From The Angry Bear:

"Yield Curve

By Spencer:

The yield curve is strongly positive, and this is getting all kinds of blog comments.

They range from Arnold Kling saying "in my view, this is perfectly rational, and it shows that the short-run effect of the fiscal stimulus is negative"

To Greg Mankiw saying "that it signals future economic growth. In many ways, however, this is an unusual downturn, so it is not entirely clear to what extent historical relationships are a useful guide going forward'


It looks to me like a very normal cyclical development. For example according to this traditional indicator of what drives the yield curve the surprise ought to be that the yield curve is so flat.

I'm inclined to go along with Mankiw on this one and can not understand how this support Kling's conclusion that this demonstrates that the impact of fiscal stimulous is negative.

After responding in the comments section I thought I would add this chart to demonstrate my point. At the bottom in December the bond market was discounting a deflationary, depression.
Now it is discounting an economic recovery. It is a normal cyclical development.



Me:

Don the libetarian Democrat says:
Today, 3:33:25 PM
I don't understand the problem. From the point of incentives, you want:
1) Short term rates to stay low, giving investors a disincentive to buy govt bonds, but rather stocks and corporate bonds.
2) Longer term interest rates to be rising, so that investors will buy longer term bonds and feel confident about a recovery.
Both of these are designed to attack the Fear and Aversion to Risk, which Bernanke believes is central to this crisis. I don't know what people expected, but that's what's happening, and I think that it's working. Slowly.
Similarly, infrastructure investment is meant to show confidence in the future. A tax break for investment would presumably also be to attack the Fear and Aversion to Risk, by providing an incentive to invest now. I also favored a Sales Tax Holiday, to give people an incentive to spend now.
I can see people disagreeing with my views, but I don't see that they are a priori false.
By the way, this seems to follow from remarks by investors like James Grant, who see the current situation as a buying and investing opportunity, especially for Value Investors.

Don the libetarian Democrat says:
Today, 7:03:34 AM
"Rising long term interest rates will stifle both the economy and corporate profitability."


It 'will' at some point, but we are nowhere near those rates of interest yet.

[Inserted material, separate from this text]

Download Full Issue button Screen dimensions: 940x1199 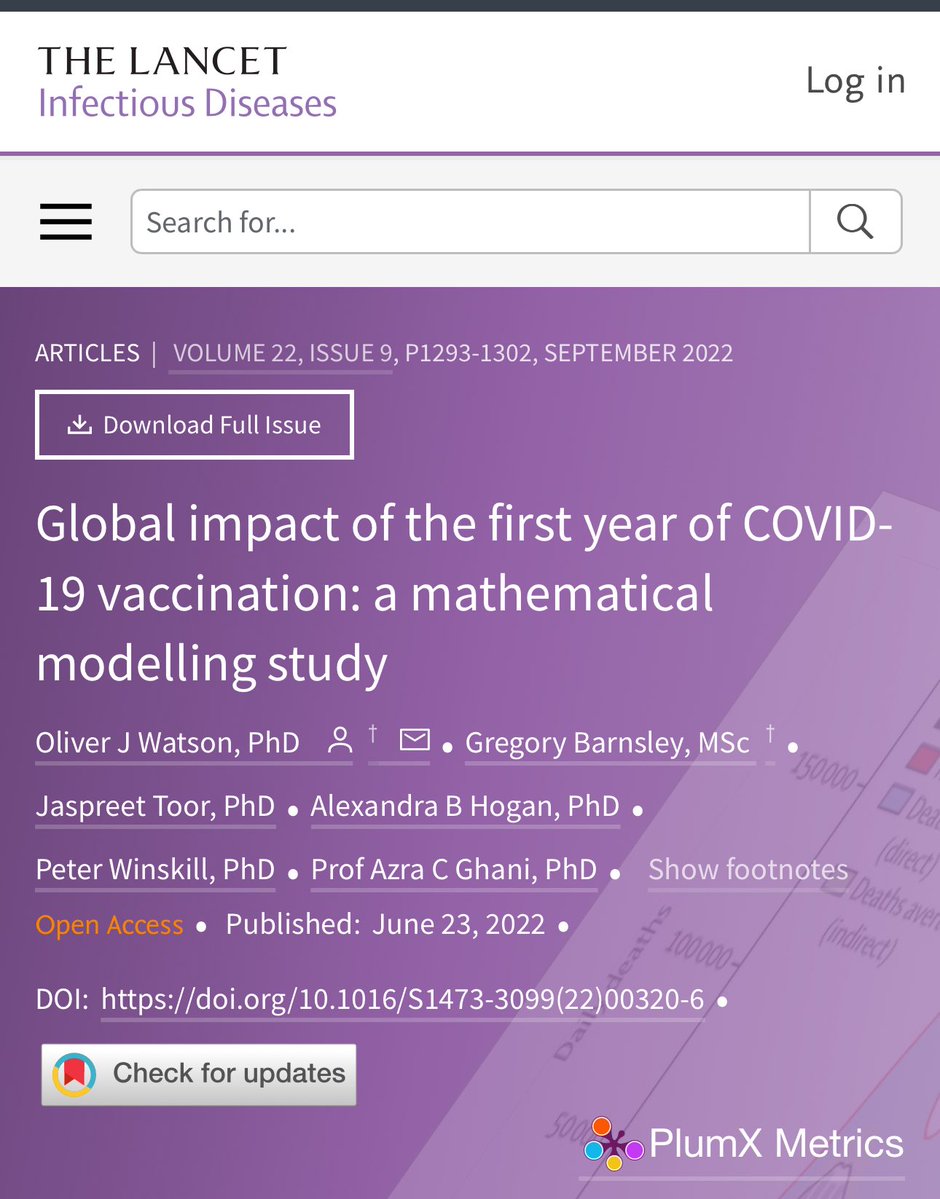[x=194, y=425]
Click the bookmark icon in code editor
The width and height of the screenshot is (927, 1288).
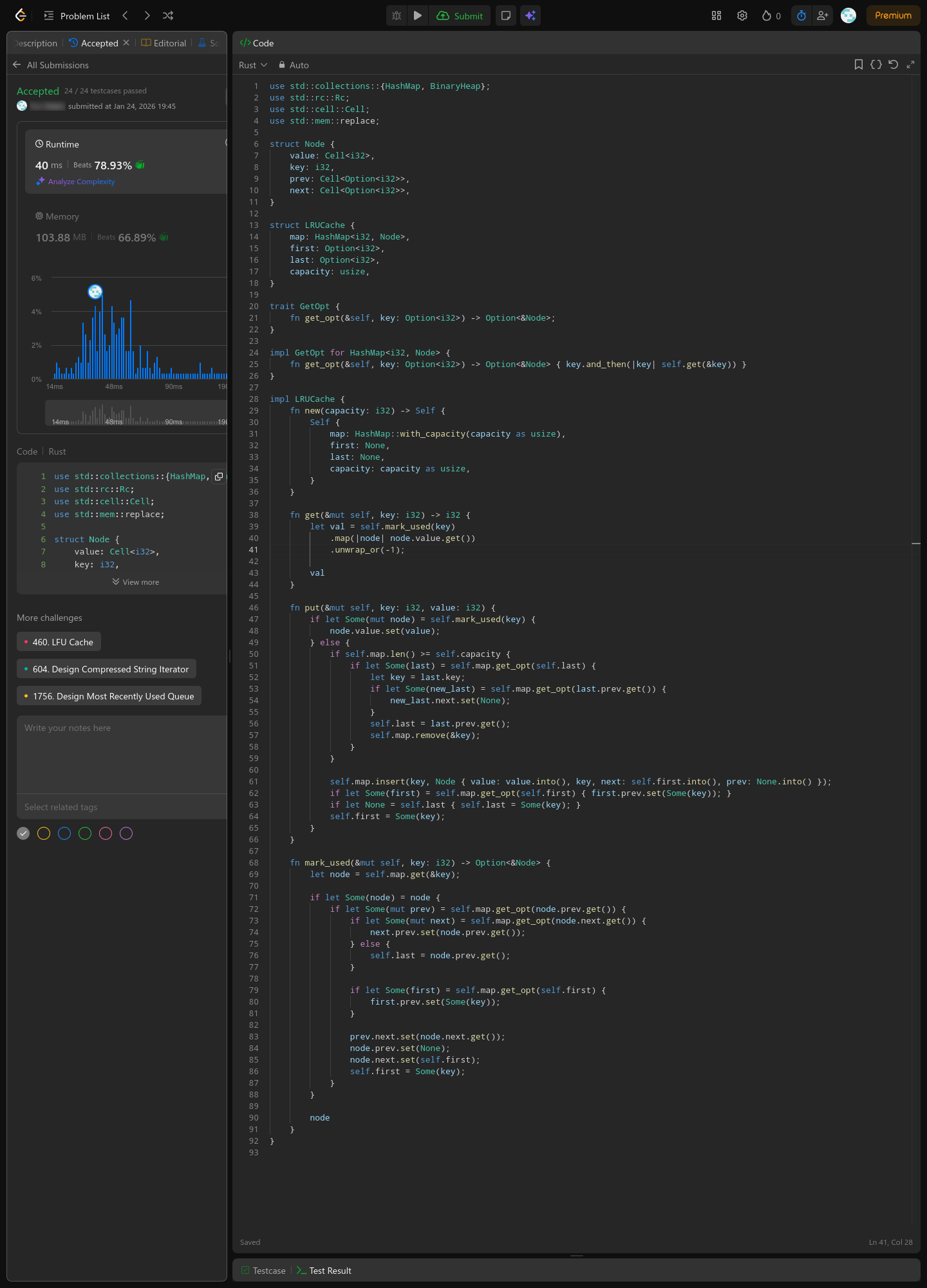click(x=858, y=64)
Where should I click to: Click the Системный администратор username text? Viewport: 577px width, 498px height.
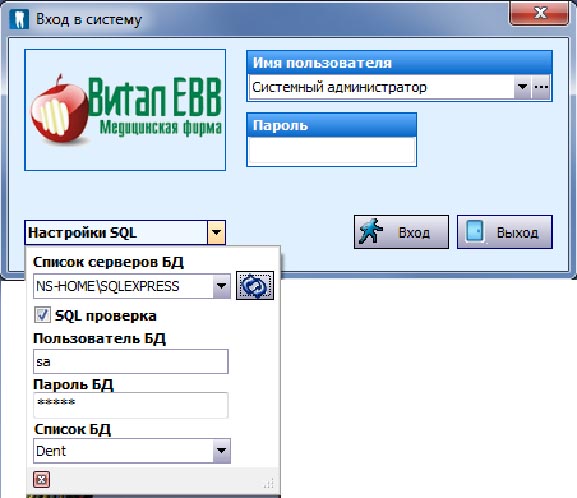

"both could be happening at the same time. "I think it is probably a little bit of both, discounting the supply of new debt, but I detect...there is a pick up in confidence about the future," said Fisher."

Thanks for the reference. That's what I'm saying. This is how it's going to work. We've just gone through a panic. Investors are still overreacting at the slightest doubt, which is why they're worried about much higher interest rates going forward. Yet, it is also showing confidence about the future, which is how it's supposed to work. The connection with interest rates on home loans is a little more problematic. It doesn't mean that they'll have to shoot up immediately, but, eventually, they will rise. By the way, I don't think holding down mortgage rates is a good idea.